Sam: I feel like I should, now, because we’ve mentioned it several times, um, I feel like I should say something about unbound.
Sam: Um, but so this, um, it’s become sort of a tradition that each festival is organized around a theme, um, that gets proposed, um, to the department, um as part of the festival, you know, as part of the proposal for the festival and, um, this year I proposed unbound when—that proposal is due back in October of last year, so this was October 2016, um, and it was both in response to what was going to be this year’s, and is this year’s department theme, which is escape, um, but also I was thinking a great deal at that time about the impending election, um, and some of the rhetoric that was coming out of it, um, and, uh, especially surrounding boundaries, and walls, and borders, and, um, that just, um, the notion of unbound, um, felt, um, particularly resonant at that time and, uh, especially in the context of theatre—what ways does theatre allow us to think otherwise or think outside of, um, uh, a current reality—
Sam: [Continued] or current, you know, current life situation to be able to step outside of that? Um, but at the same time in what ways are there still bonds or, um, ways that we are bonded to one another that we want to preserve or, um, cherish? So it felt like a way to both push against certain things that were topical and remain topical, um, and also to think through, um, unbound and more broadly escape with the department.
Julia: Yeah, and I think some of our plays obviously touch on that unbound theme like Miss Anne and Sangre Y Agua, and some of the other plays it’s more subtle, but I think all of them definitely relate to that theme of what are our boundaries—
Julia: [Continued] what is unbound?
Sam: Yeah, and even if they don’t do it within the text per se, many of them do it structurally.
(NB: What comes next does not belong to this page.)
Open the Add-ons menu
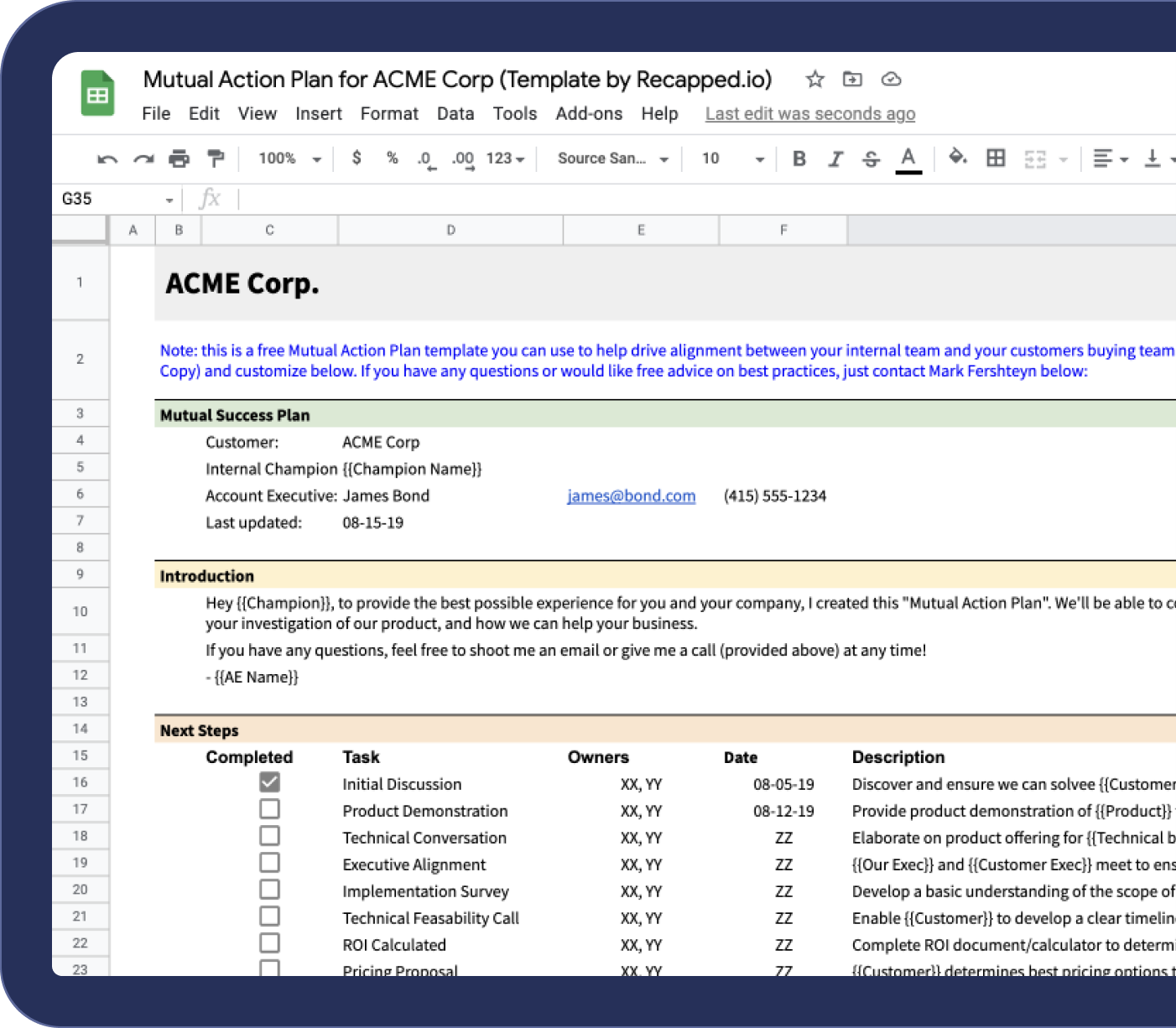The width and height of the screenshot is (1176, 1028). (x=589, y=114)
Many of them do it in ways through their making, through their construction that, yeah so that’s that theme.
Chris: That being said, uh, I always ask people when the audience leaves, what are you hoping is going through their minds as they step out? What do you hope the takeaway is? Or who do you hope your audience is? Do we have a sense of 10-Minute Playfests in the past? Has it been more students?
Sam: It has typically been more students.
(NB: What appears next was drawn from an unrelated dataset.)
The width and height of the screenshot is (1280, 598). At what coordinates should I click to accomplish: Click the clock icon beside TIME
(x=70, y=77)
Sam: It’s typically heavy on undergrads, um.
Julia: And especially because we have such a massive cast and crew, um, a lot of their friends and family are coming.
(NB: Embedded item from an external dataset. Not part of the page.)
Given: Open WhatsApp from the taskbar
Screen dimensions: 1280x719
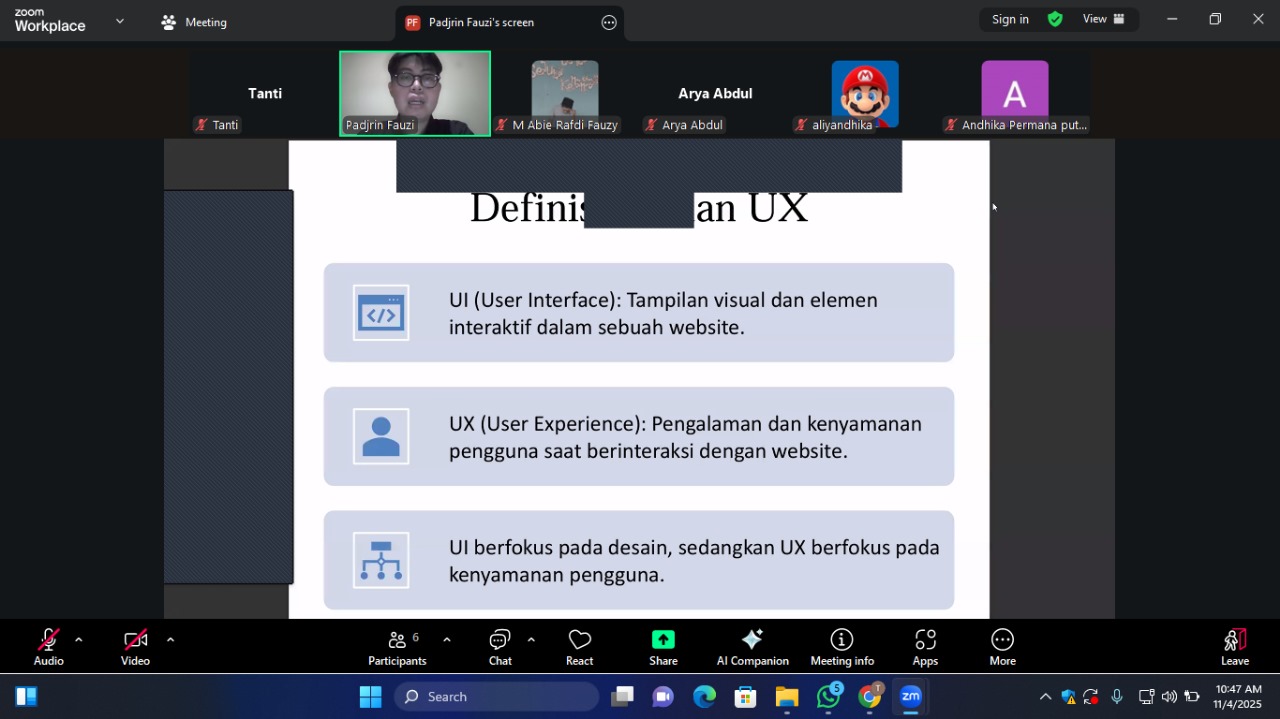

Sam: Um, I think beyond, um, just having an enjoyable evening of theatre, um, I would hope audience members walk away with being, um, challenged, uh, by at least one of six really quite, uh, beautiful and, um, very different plays, um, and I hope at least one of those plays would speak to everyone in the audience, and it’s probably going to be a different one for each person—
Sam: [Continued] but, um, that they walk out just sort of having maybe encountered a point of view or a scenario that they hadn’t thought of, um, and that it just, um, asks them to ponder that for even a moment.
Julia: Yeah, I—to echo that I think if they walk away thinking about at least one of them, having a conversation about it, letting it, you know, help them think about the world and other things in their lives, I think that would be a great thing if people walk away feeling.
Chris: Okay. Anything else?
Julia: I think we’re just really proud of the work everyone has done, and we really hope everyone comes out.
Sam: Come to the show.
Julia: Yeah! Come to the show. Our tickets are going fast so, uh, we definitely want everyone to have an opportunity, um, to see these six really, really beautiful student-written, directed, and acted productions.
Julia: It’ll be really great!
Chris: Alright, fantastic. Sam, Julia, thanks so much for joining us on the podcast, and Lindsey, first time here, thanks so much.
Lindsey: Yes, happy to be here and thanks for having me, and—
Chris: More to come.
Lindsey: Sure. Yes, more to come.
Sam: Thank you.
Julia: Yeah, thanks for having us.
Sam: Thank you, yeah.
Lindsey: Thank you.
Chris: Thanks for listening to the PMA podcast. Performances of the 10-Minute Playfest: Unbound are in the Schwartz Center’s Black Box Theatre September 28 through October 1. Tickets can be purchased online at schwartickets.com or in person at the Schwartz Center Box Office, located at 430 College Avenue, Ithaca, New York.